[Dataset records]
++++++++
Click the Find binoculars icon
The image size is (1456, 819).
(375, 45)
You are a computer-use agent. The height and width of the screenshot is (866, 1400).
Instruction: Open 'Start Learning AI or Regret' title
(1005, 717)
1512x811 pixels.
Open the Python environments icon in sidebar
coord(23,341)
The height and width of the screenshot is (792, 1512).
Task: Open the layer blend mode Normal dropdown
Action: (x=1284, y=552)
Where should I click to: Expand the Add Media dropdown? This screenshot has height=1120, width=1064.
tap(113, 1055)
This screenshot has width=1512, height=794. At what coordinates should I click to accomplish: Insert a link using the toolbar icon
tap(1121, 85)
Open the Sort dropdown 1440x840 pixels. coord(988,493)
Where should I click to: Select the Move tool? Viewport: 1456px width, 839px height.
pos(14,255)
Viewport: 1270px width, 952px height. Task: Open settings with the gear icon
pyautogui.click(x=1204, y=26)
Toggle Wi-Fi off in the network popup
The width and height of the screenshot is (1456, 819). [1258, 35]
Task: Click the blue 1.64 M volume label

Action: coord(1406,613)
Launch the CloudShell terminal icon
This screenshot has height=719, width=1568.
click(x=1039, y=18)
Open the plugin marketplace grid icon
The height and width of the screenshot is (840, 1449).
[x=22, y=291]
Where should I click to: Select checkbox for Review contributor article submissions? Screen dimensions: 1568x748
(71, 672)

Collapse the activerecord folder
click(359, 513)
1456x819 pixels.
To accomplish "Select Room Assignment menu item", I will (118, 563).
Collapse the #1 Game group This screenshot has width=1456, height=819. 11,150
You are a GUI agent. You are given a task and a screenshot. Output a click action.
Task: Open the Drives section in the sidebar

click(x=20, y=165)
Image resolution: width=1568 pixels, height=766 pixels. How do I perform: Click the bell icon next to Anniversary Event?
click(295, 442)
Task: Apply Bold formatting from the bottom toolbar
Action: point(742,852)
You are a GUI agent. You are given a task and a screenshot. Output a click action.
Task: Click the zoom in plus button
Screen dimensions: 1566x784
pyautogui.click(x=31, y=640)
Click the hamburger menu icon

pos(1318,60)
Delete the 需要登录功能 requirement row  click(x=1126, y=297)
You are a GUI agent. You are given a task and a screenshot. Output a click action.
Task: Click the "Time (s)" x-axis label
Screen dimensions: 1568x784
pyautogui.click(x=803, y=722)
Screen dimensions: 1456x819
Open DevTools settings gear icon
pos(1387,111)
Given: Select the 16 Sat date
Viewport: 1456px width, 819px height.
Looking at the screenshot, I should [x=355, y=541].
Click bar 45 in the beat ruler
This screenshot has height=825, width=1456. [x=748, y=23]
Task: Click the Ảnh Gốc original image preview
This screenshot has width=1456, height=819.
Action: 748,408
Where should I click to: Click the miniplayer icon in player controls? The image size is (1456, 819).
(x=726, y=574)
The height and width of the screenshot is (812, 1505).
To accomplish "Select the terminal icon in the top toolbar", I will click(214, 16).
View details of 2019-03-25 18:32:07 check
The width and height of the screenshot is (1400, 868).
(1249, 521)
++++++++
[Task instructions] For every entry in the records above, write an exact copy.

[Answer for this exercise]
Click the Find binoculars icon
The image size is (1456, 819).
(375, 45)
You are a computer-use agent. The height and width of the screenshot is (866, 1400).
Instruction: Open 'Start Learning AI or Regret' title
(1005, 717)
1512x811 pixels.
Open the Python environments icon in sidebar
coord(23,341)
The height and width of the screenshot is (792, 1512).
Task: Open the layer blend mode Normal dropdown
Action: (x=1284, y=552)
Where should I click to: Expand the Add Media dropdown? This screenshot has height=1120, width=1064.
tap(113, 1055)
This screenshot has width=1512, height=794. At what coordinates should I click to accomplish: Insert a link using the toolbar icon
tap(1121, 85)
Open the Sort dropdown 1440x840 pixels. coord(988,493)
Where should I click to: Select the Move tool? Viewport: 1456px width, 839px height.
pos(14,255)
Viewport: 1270px width, 952px height. Task: Open settings with the gear icon
pyautogui.click(x=1204, y=26)
Toggle Wi-Fi off in the network popup
The width and height of the screenshot is (1456, 819). [1258, 35]
Task: Click the blue 1.64 M volume label

Action: coord(1406,613)
Launch the CloudShell terminal icon
This screenshot has height=719, width=1568.
click(x=1039, y=18)
Open the plugin marketplace grid icon
The height and width of the screenshot is (840, 1449).
[x=22, y=291]
Where should I click to: Select checkbox for Review contributor article submissions? Screen dimensions: 1568x748
(71, 672)

Collapse the activerecord folder
click(359, 513)
1456x819 pixels.
To accomplish "Select Room Assignment menu item", I will (118, 563).
Collapse the #1 Game group This screenshot has width=1456, height=819. 11,150
You are a GUI agent. You are given a task and a screenshot. Output a click action.
Task: Open the Drives section in the sidebar

click(x=20, y=165)
Image resolution: width=1568 pixels, height=766 pixels. How do I perform: Click the bell icon next to Anniversary Event?
click(295, 442)
Task: Apply Bold formatting from the bottom toolbar
Action: point(742,852)
You are a GUI agent. You are given a task and a screenshot. Output a click action.
Task: Click the zoom in plus button
Screen dimensions: 1566x784
pyautogui.click(x=31, y=640)
Click the hamburger menu icon

pos(1318,60)
Delete the 需要登录功能 requirement row  click(x=1126, y=297)
You are a GUI agent. You are given a task and a screenshot. Output a click action.
Task: Click the "Time (s)" x-axis label
Screen dimensions: 1568x784
pyautogui.click(x=803, y=722)
Screen dimensions: 1456x819
Open DevTools settings gear icon
pos(1387,111)
Given: Select the 16 Sat date
Viewport: 1456px width, 819px height.
Looking at the screenshot, I should [x=355, y=541].
Click bar 45 in the beat ruler
This screenshot has height=825, width=1456. [x=748, y=23]
Task: Click the Ảnh Gốc original image preview
This screenshot has width=1456, height=819.
Action: 748,408
Where should I click to: Click the miniplayer icon in player controls? The image size is (1456, 819).
(x=726, y=574)
The height and width of the screenshot is (812, 1505).
To accomplish "Select the terminal icon in the top toolbar", I will click(214, 16).
View details of 2019-03-25 18:32:07 check
The width and height of the screenshot is (1400, 868).
(1249, 521)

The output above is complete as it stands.